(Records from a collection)
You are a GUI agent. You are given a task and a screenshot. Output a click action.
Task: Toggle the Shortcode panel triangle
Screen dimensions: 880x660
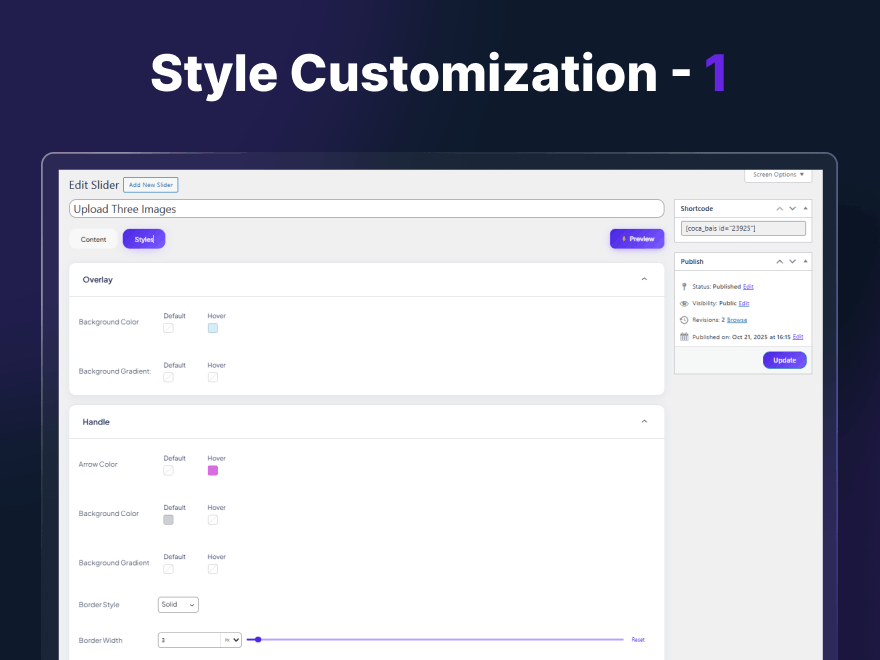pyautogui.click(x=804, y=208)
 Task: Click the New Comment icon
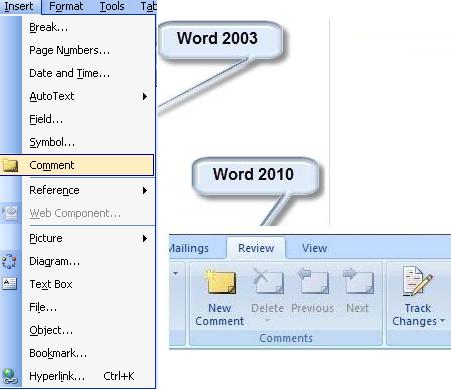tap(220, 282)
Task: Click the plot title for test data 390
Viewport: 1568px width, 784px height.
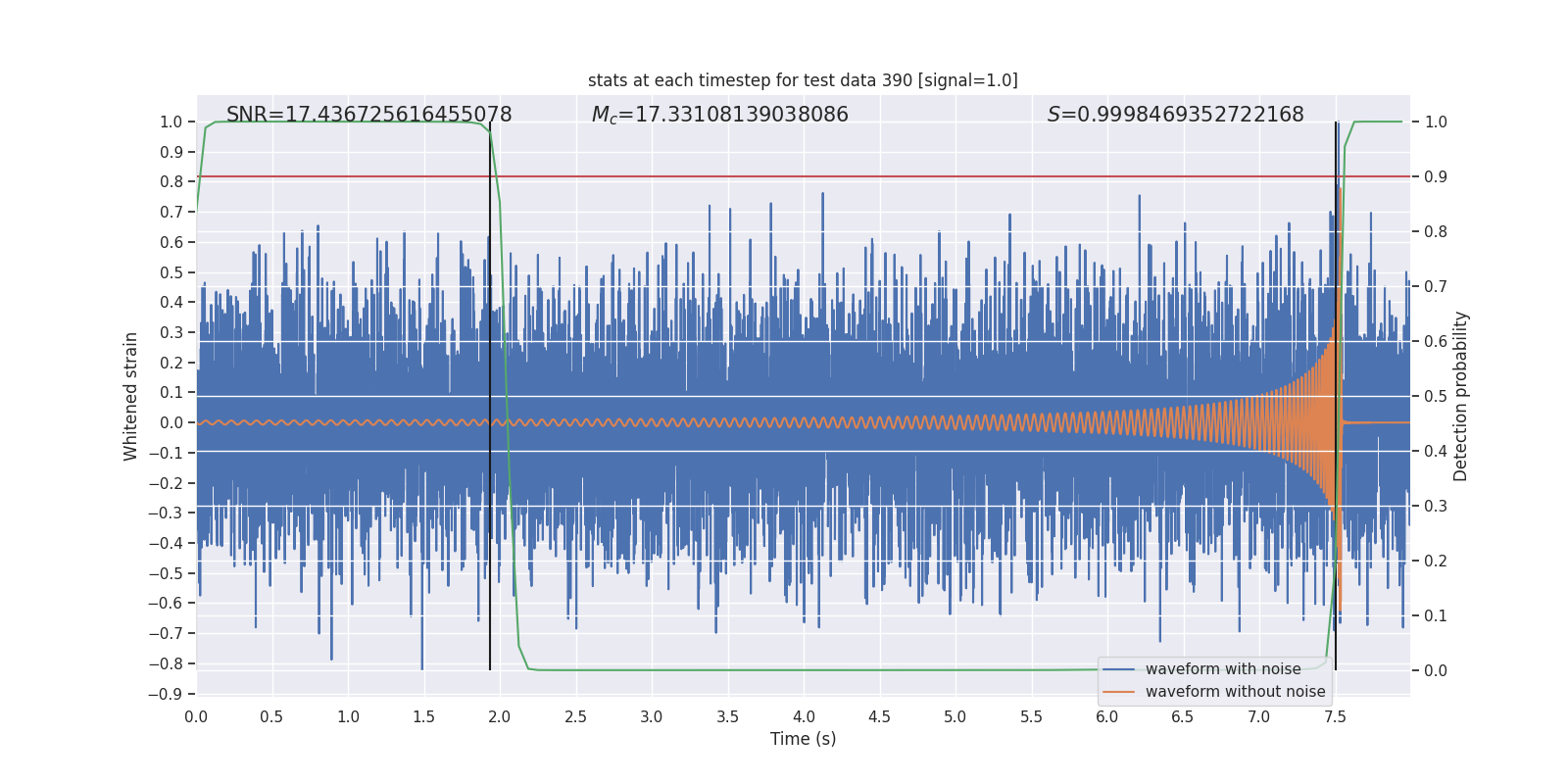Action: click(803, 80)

§ PROBLEM REQUIREMENTS
Your job is to copy every entry exactly. Omit the pictures.

§ OUTPUT OF THE EXERCISE
You are a GUI agent. You are given a task and a screenshot. Output a click action.
Task: Toggle the Shortcode panel triangle
Screen dimensions: 880x660
pyautogui.click(x=804, y=208)
 Task: Click the New Comment icon
tap(220, 282)
Task: Click the plot title for test data 390
Viewport: 1568px width, 784px height.
Action: click(803, 80)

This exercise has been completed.